Inglourious Basterds
Ever since he burst onto the scene in 1992 with his glorious debut feature, the smoothly hilarious heist flick Reservoir Dogs, Quentin Tarantino has made it very clear that he loves to hear himself speak. Or rather, he loves to hear his troupe of actors spin his dialogue into easily quotable morsels brimming with humour and imagination. But sometimes, Tarantino's gigantic ego gets in his way and his obsession with hearing his words ring through a cinema's sound system becomes too unwieldy for his quirky, creaky narratives. The filmmaker's arrogance and cocky attitude is now on full display in his messy, meandering World War II epic Inglourious Basterds, which collapses under the weight of its own pretensions.
At first, Inglourious Basterds, with its intentionally misspelled title and bold revisionist intentions, seems like a movie filled with potential. This is Tarantino's strange idea of an ode to war, a movie drunk on the possibilities afforded when fantasy tramples history. But while the idea is inspired, the execution is aggravating and ridiculous. As is the norm for Tarantino, several plot threads converge into one big, bloody climax, which makes me wonder if Tarantino even knows how to structure his movies any other way.
This time around, there's the story of the Basterds, a group of Jewish American soldiers led by Lieutenant Aldo Raine (Brad Pitt, exhausting a lame spin on his usual shtick). The Basterds embark on a Nazi-killing mission, in which each soldier is ordered to collect one hundred Nazi scalps. That plot point ensures that the movie is filled with a large quantity of gruesome gore, which is something that Tarantino does very well. It may not count for much, but Inglourious Basterds certainly knows how to earn its R rating through lots of blood and guts.
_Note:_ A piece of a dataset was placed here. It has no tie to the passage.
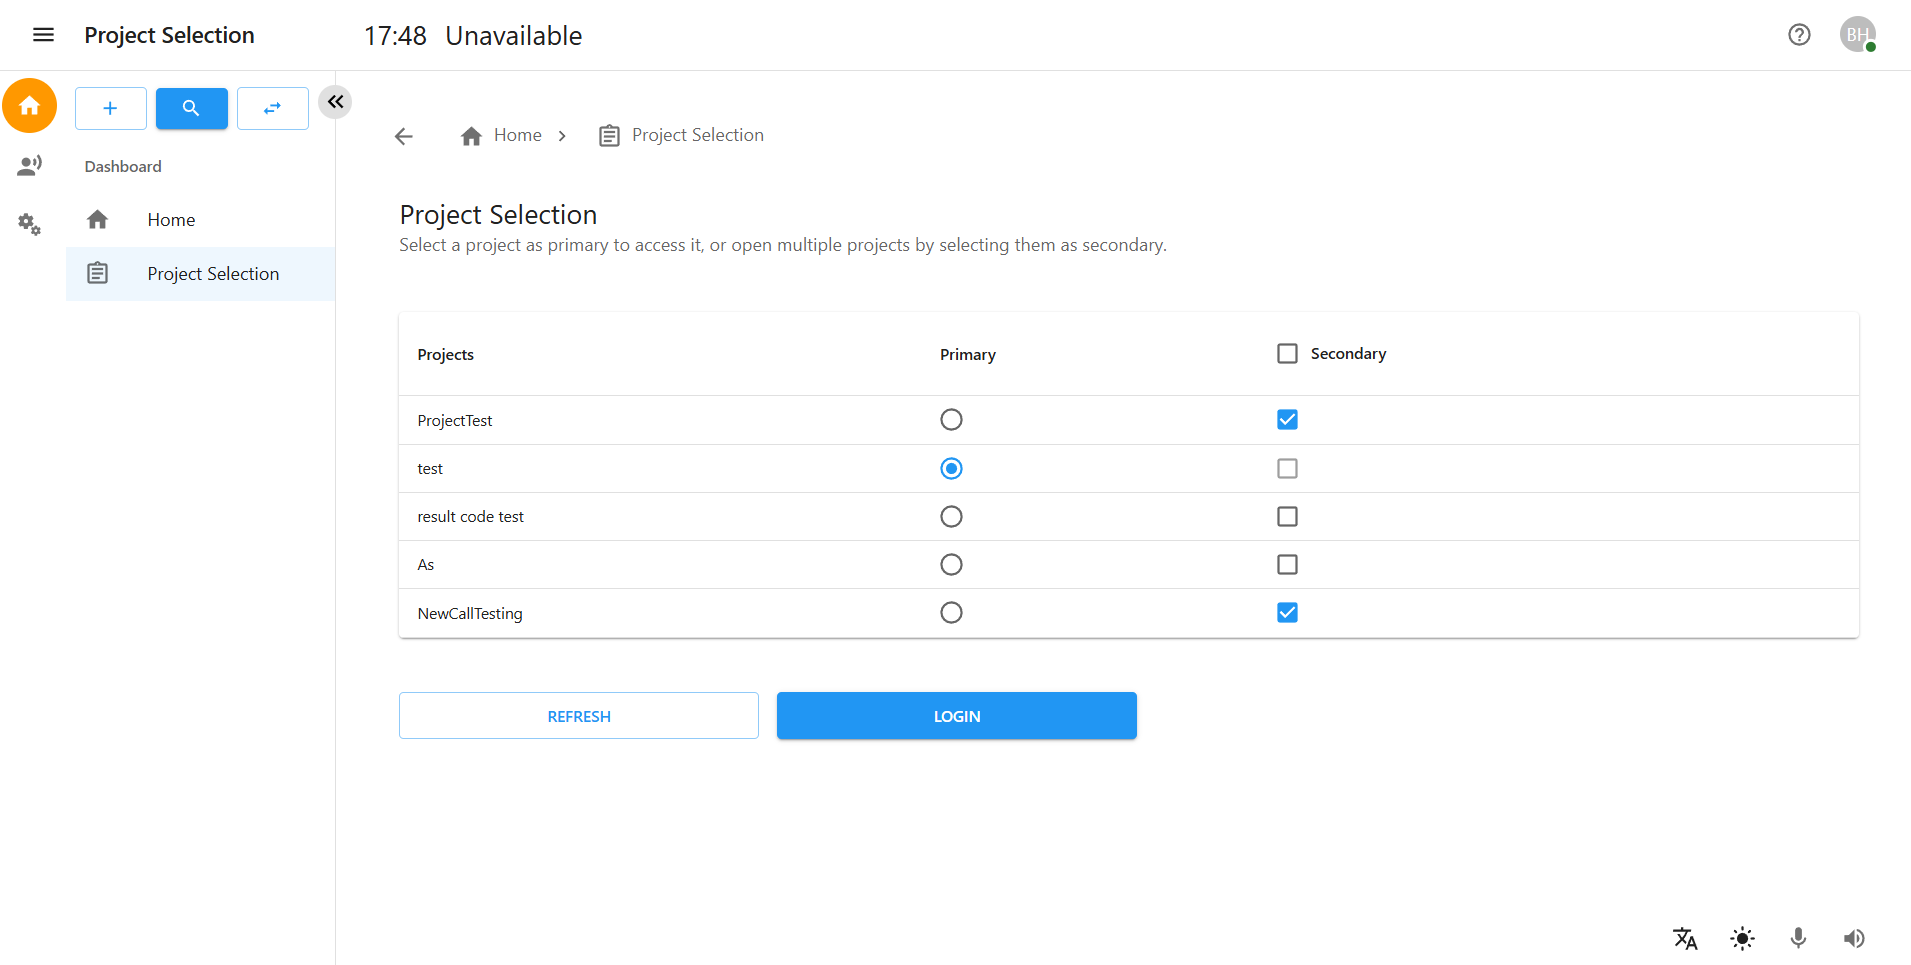Switch to Dashboard in sidebar
Screen dimensions: 1911x965
pyautogui.click(x=122, y=166)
Despite their prominence in the title, the Basterds are only one piece of the narrative puzzle. There is also the tale of a young Jewish woman named Shosanna (Melanie Laurent, one of the movie's few bright spots), who escapes the wrath of Nazi soldiers and ends up running a movie theatre in Paris. Shosanna plays a large role in the progression of the story and it is through her that we meet Tarantino's comical version of Nazi Propaganda Minister Joseph Goebbels (Sylvester Groth, just trying to keep up with Tarantino's manic vision).
Another subplot involves German actress Bridget von Hammersmark (the lovely Diane Kruger, providing a necessary spark in her handful of scenes), who moonlights as a British spy. Running through each storyline is Colonel Hans Landa (impressively portrayed by Christoph Waltz), a menacing Nazi officer who operates as the movie's main villain. Landa would be more effective in a stronger movie, since his dangerous voice and killer smile are mostly wasted in the midst of the movie's cartoonish tone. Waltz tries his hardest, but Landa is never given enough room to become a truly scary and intimidating villain.
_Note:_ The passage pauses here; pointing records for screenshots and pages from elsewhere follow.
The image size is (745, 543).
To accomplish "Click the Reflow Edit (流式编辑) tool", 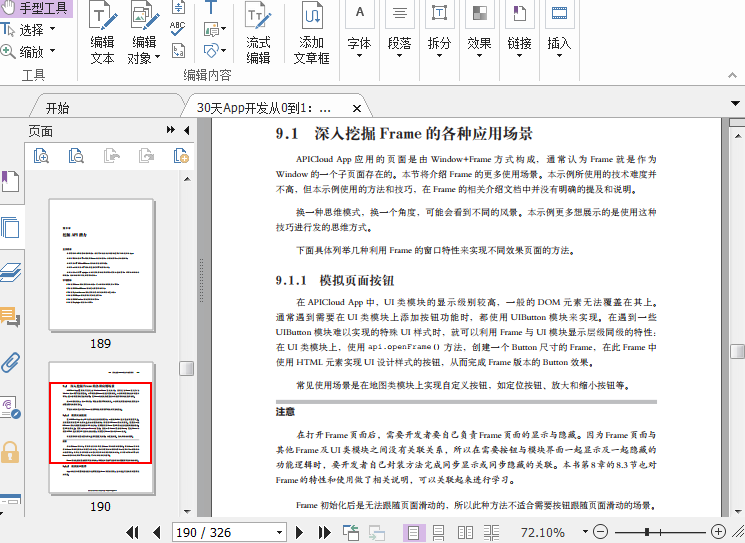I will 258,33.
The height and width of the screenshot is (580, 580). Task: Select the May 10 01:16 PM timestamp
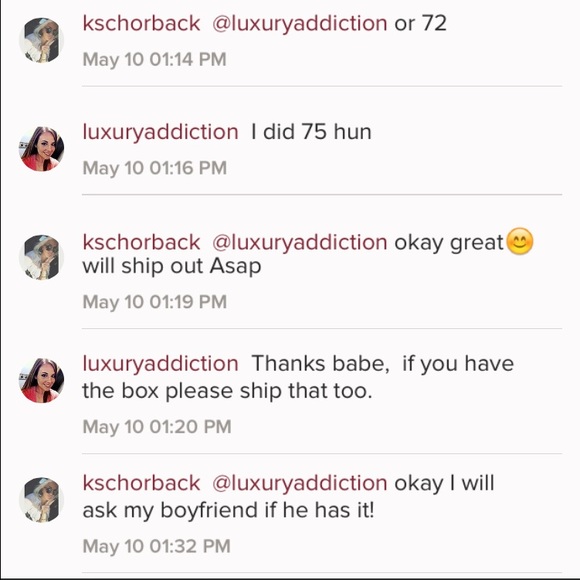point(155,168)

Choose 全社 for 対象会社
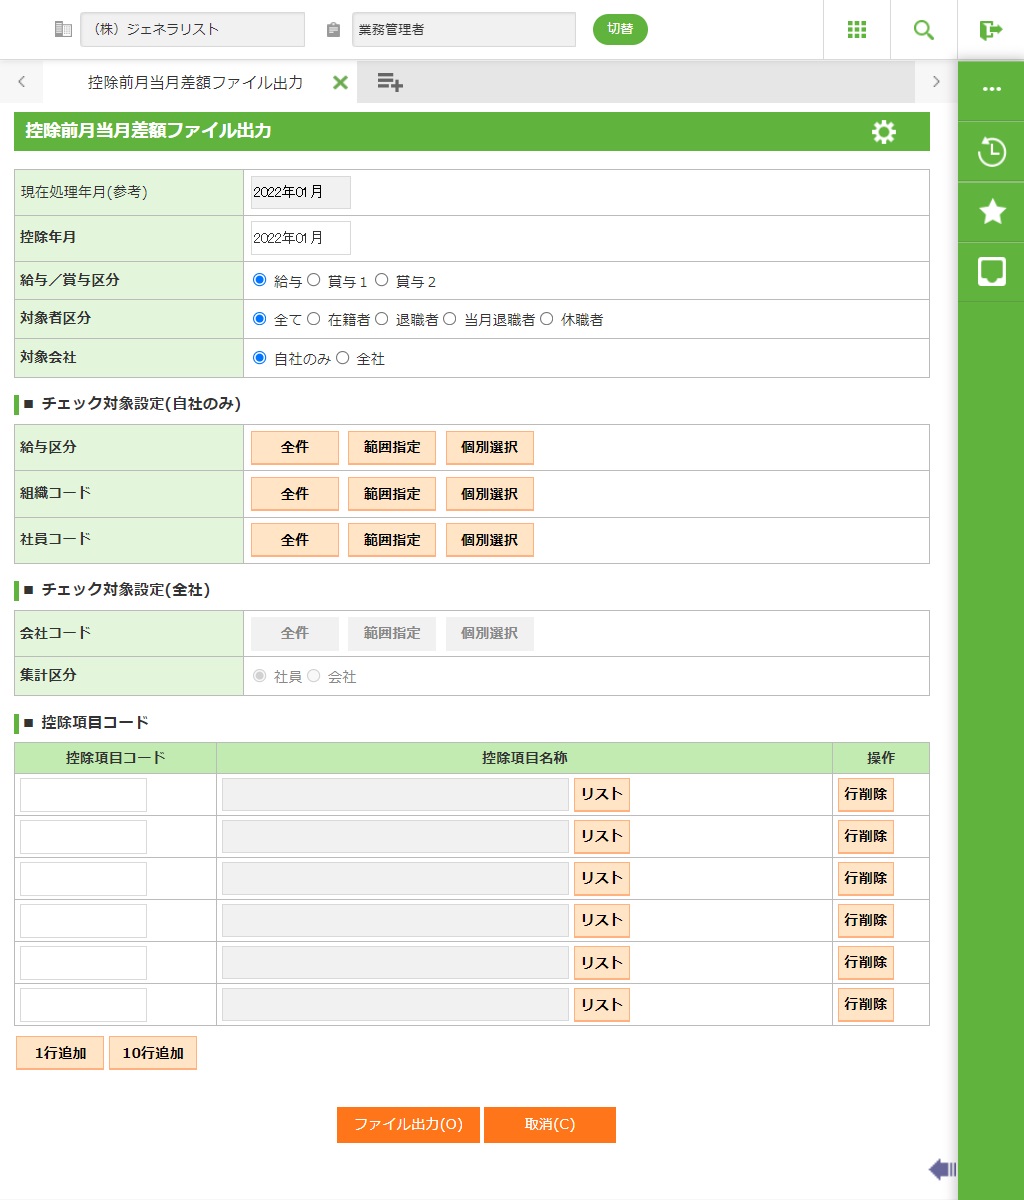coord(342,358)
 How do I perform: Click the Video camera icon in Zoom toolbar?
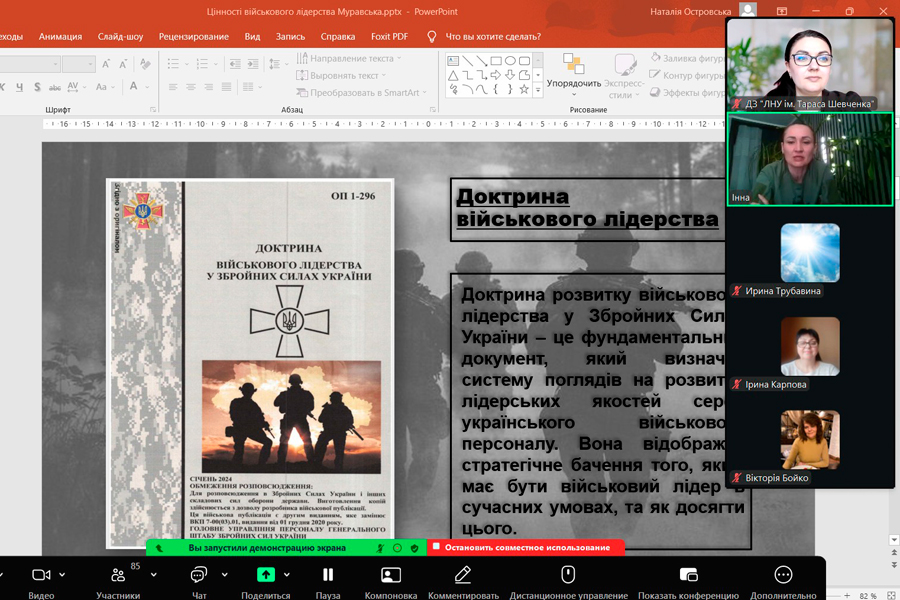tap(41, 575)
But Laurent, Kruger, and Waltz do provide a trio of strong performances, which certainly helps prevent Inglourious Basterds from slipping into the realm of total disaster. Unfortunately, the movie is otherwise stuffed with maddening casting decisions that make no sense and only serve to cheapen Tarantino's tale. BJ Novak, one of the many stars of the NBC version of The Office, shows up in the movie and manages to look idiotic and completely lost for every frame of footage he is a part of. Horror filmmaker and Tarantino buddy Eli Roth plays a sadistic Basterd nicknamed the "Bear Jew" and it is safe to say that Roth has no future in acting. Even useless comedian Mike Myers makes a cameo appearance that is hugely distracting and painful to sit through.
Each of these performers, both the good and the bad, are merely pawns in Tarantino's silly and sadistic tale of heroic soldiers slicing up evil Nazis. Tarantino is too busy listening to his own dialogue and patting himself on the back to notice that his narrative is a thin collection of plot points stretched, taffy-like, to an uncomfortably pointless length of 152 minutes. Multiple scenes drag on for long periods of time for no better reason than to bathe in the words spilling from the lips of each character. The dramatic (or occasionally comedic) purpose of a scene is quickly drowned in the arbitrary ramblings that punctuate the script.
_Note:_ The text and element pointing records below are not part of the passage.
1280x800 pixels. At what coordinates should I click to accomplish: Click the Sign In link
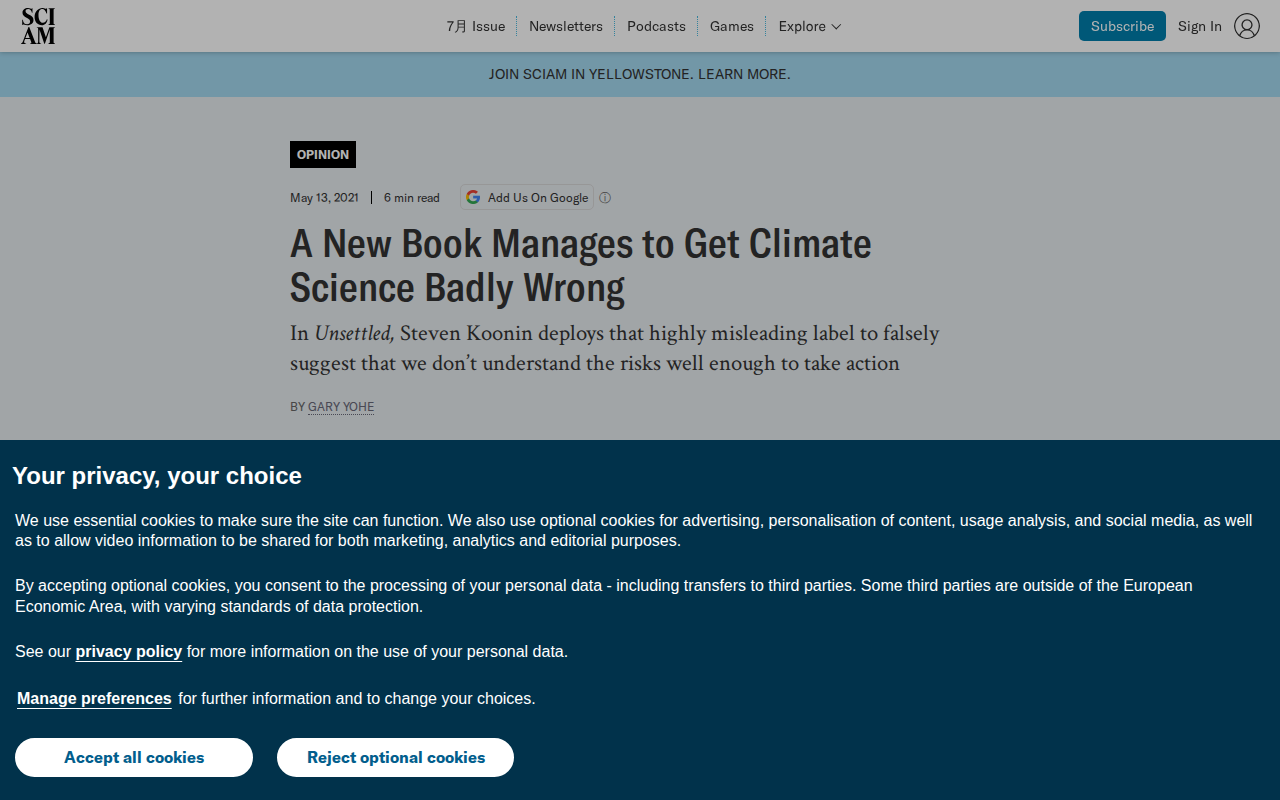[x=1200, y=26]
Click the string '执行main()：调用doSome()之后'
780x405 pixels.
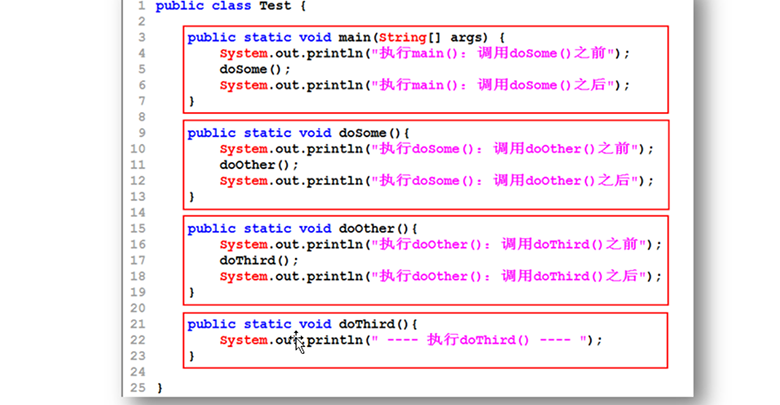pyautogui.click(x=494, y=85)
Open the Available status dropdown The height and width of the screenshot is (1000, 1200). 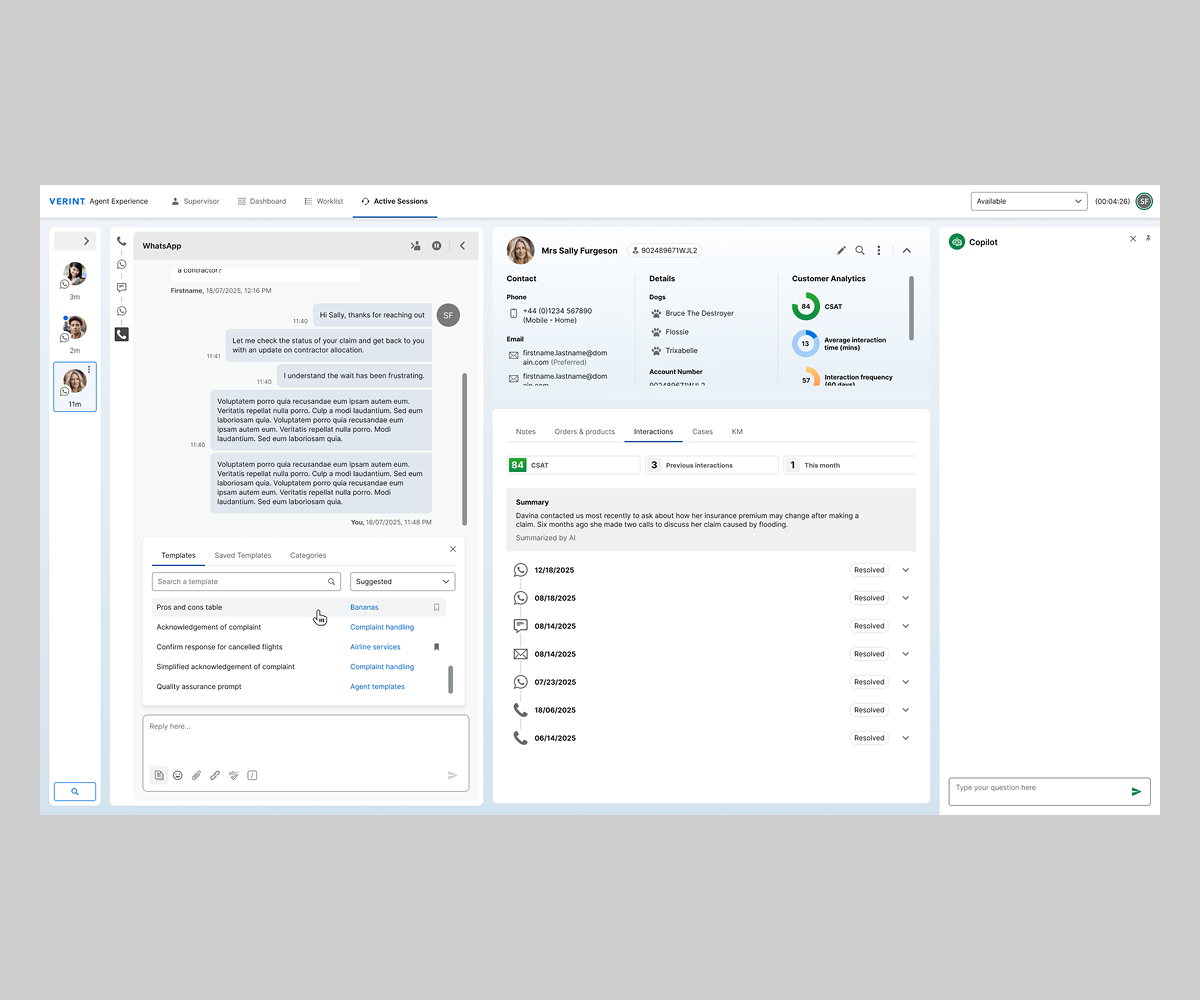click(x=1028, y=201)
Inglourious Basterds is arguably Tarantino's most self-indulgent work to date. Perhaps that sounds like a good thing to some, but I often wish that Tarantino would just put his head down and focus on telling a story. Instead, he buries the narrative under a dozen layers of self-congratulatory idiocy, eventually suffocating the story's potential. Tarantino clearly loves his work and he wants the world to know it. When Pitt's Aldo Raine remarks to another character that "this may just be my masterpiece," it's obvious that Tarantino is thinking of himself and his own movie. Ego is all well and good when you have the talent to back it up, but Tarantino, as talented as he can sometimes be, seems to be losing sight of the big picture. He is currently lost in his own world, apparently unaware of the muddy, misbegotten movie curdling at his feet.